The Antidote

Counterspin for Health Care and Health News

Tuesday, February 13, 2007

Not ready for prime time

...and yet that's just where it is.

Reuters today published a story linking vasectomy with primary progressive aphasia. Spurred by a patient with aphasia who noted that his symptoms began two years after vasectomy surgery, the researchers looked at a small sample (n=114) of men with and without aphasia, and found that 40% of aphasia patients had had a vasectomy and 16% had not. On the face of it, it looks like there may be something to it - hence the news story.

The problems:

1. Very small sample. Not tiny, but quite small. Too small, probably, to adjust appropriately for other explanatory factors. 40% of 47 men with aphasia is 19, and you don't want to break that number down much more.

2. Retrospective design. Subjects with aphasia may have been more likely to report having a vasectomy, particularly if they knew about the study hypothesis. Unlikely, perhaps - vasectomy is probably for most people a memorable event - but people have been known to forget about medical procedures.

3. Lack of context. That's because there isn't any - according to PubMed it's the first study to look at this hypothesis. As an epidemiologist, I'd say, hmm, interesting finding - let's do a bigger, better study and check it out, and let's do an animal study, say, to look more closely at the idea that antibodies against sperm could affect the brain.

What I wouldn't do is to go to the newspapers with it.
Sandra Weintraub, who led the study, acknowledged that the research involved a small number of people and said she planned to conduct a larger national study to see if the findings hold up. In the mean time, she said her findings should not stop men from getting vasectomies.

"I was hoping not to, but unfortunately it's the kind of news that ends up scaring people even though they may not need to be scared," Weintraub said in an interview.

Hoping not to what? Scare people? She's right; this is just the kind of story that does scare people. So why'd she agree to the interview? Couldn't she just have told the reporter not to bother?

Now there's a question. If any scientists out there have ever told a reporter not to bother with their work, or if journalists have ever heard that from a scientist, I'd like to know.

**Problem description**: Please reproduce the blog post on the vasectomy and aphasia study word for word, from start to finish.

**Provided data**:
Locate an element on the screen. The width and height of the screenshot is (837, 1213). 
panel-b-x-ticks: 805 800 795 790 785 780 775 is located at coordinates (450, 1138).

**Exercise result**:
The Antidote

Counterspin for Health Care and Health News

Tuesday, February 13, 2007

Not ready for prime time

...and yet that's just where it is.

Reuters today published a story linking vasectomy with primary progressive aphasia. Spurred by a patient with aphasia who noted that his symptoms began two years after vasectomy surgery, the researchers looked at a small sample (n=114) of men with and without aphasia, and found that 40% of aphasia patients had had a vasectomy and 16% had not. On the face of it, it looks like there may be something to it - hence the news story.

The problems:

1. Very small sample. Not tiny, but quite small. Too small, probably, to adjust appropriately for other explanatory factors. 40% of 47 men with aphasia is 19, and you don't want to break that number down much more.

2. Retrospective design. Subjects with aphasia may have been more likely to report having a vasectomy, particularly if they knew about the study hypothesis. Unlikely, perhaps - vasectomy is probably for most people a memorable event - but people have been known to forget about medical procedures.

3. Lack of context. That's because there isn't any - according to PubMed it's the first study to look at this hypothesis. As an epidemiologist, I'd say, hmm, interesting finding - let's do a bigger, better study and check it out, and let's do an animal study, say, to look more closely at the idea that antibodies against sperm could affect the brain.

What I wouldn't do is to go to the newspapers with it.
Sandra Weintraub, who led the study, acknowledged that the research involved a small number of people and said she planned to conduct a larger national study to see if the findings hold up. In the mean time, she said her findings should not stop men from getting vasectomies.

"I was hoping not to, but unfortunately it's the kind of news that ends up scaring people even though they may not need to be scared," Weintraub said in an interview.

Hoping not to what? Scare people? She's right; this is just the kind of story that does scare people. So why'd she agree to the interview? Couldn't she just have told the reporter not to bother?

Now there's a question. If any scientists out there have ever told a reporter not to bother with their work, or if journalists have ever heard that from a scientist, I'd like to know.